## Exercise details
Below is a text about Heddon-on-the-Wall. Name every person listed in its notable people section, along with the years given for each.

Heddon-on-the-Wall attracts tourists passing through on tours of Hadrian's Wall. Heddon-on-the-Wall is located on the Hadrian's Wall Path, and contains the longest section of unbroken wall at its original and planned width, now known as Broad Wall. Later sections were not built to the full width to save time and money.

St Andrew's Church is located opposite the Swan Inn and parts of it are Saxon dating back to 680AD. It was originally consecrated in 630AD. The oldest parts of St Andrew's are still visible in some of the walls of the chancel behind the choir stalls. The original stone structure was built using recycled stone from Hadrian's Wall. Before St Andrew's church was built it is suggested that the site was used for pagan ceremonies, so the hilltop location may always have been of religious significance.

Heddon-on-the-Wall has two public houses, The Three Tuns and The Swan Inn.

The site at East Heddon is the Victrix Park Sports Field, created in 2020, which is home to local club Heddon United FC. Founded on 1 June 2017, Heddon United FC's main focus is on Junior grassroots football with opportunities for players aged 4 to 18. Heddon United FC has grown rapidly to become the largest grassroots club in the Northumberland-Tynedale district. At the start of the 2020/21 season, Heddon United FC ventured into senior grassroots football with the establishment of a First Team, Reserves squad and Under 23s - the First Team currently featuring in the Northern Alliance Football League. Moving into the 2021/22 season, Heddon United incorporated a senior Ladies squad.

==Notable people from Heddon-on-the-Wall==
- Martyn Amos (1971-) Academic and author.
- Calverley Bewicke (1755-1815) Politician.
- Sir James Knott, 1st Baronet (1855-1934) Shipping magnate and politician.
- Graham Wylie (1959-) Businessman and current owner of Close House, Northumberland.

==Freedom of the Parish==
- Humberside and South Yorkshire Squadron Army Cadet Force: 1960.

## Given records
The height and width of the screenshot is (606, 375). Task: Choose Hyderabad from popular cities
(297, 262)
...
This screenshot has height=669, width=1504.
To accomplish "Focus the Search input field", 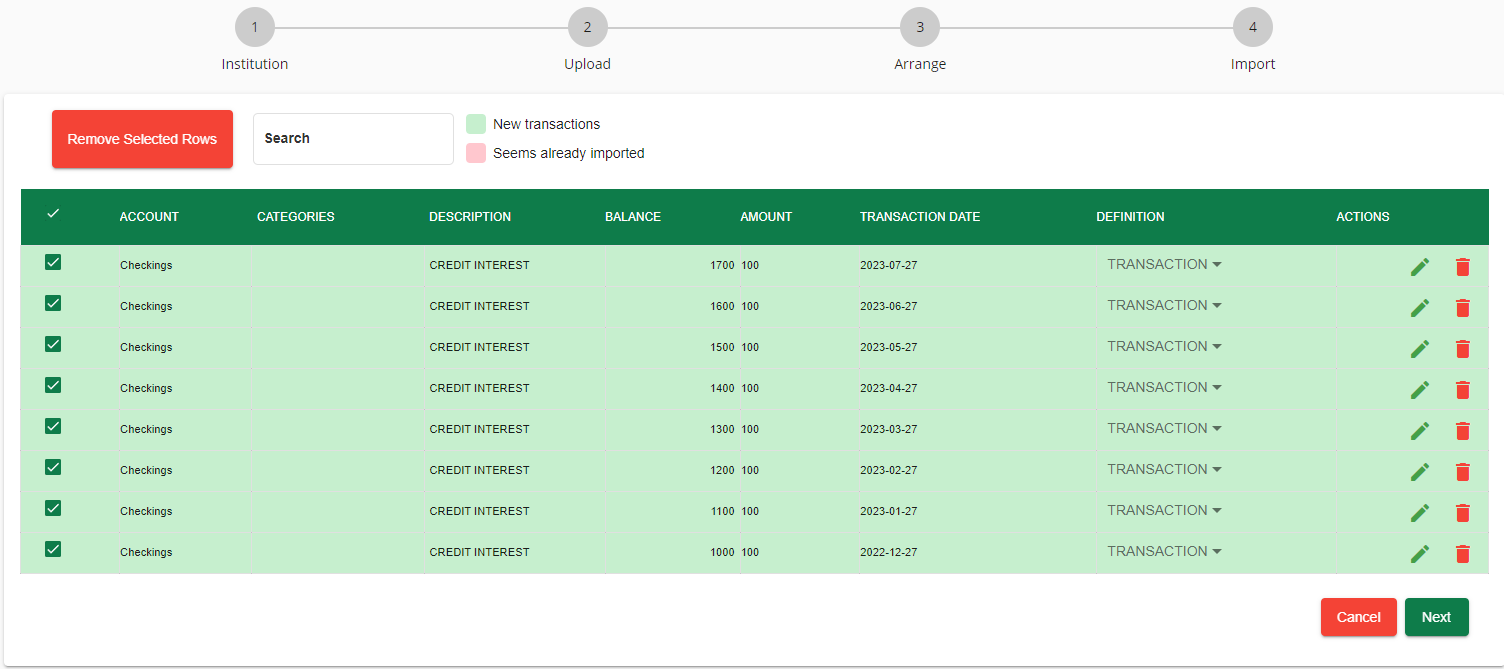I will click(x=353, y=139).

## Response to the task
- Martyn Amos (1971-)
- Calverley Bewicke (1755-1815)
- Sir James Knott, 1st Baronet (1855-1934)
- Graham Wylie (1959-)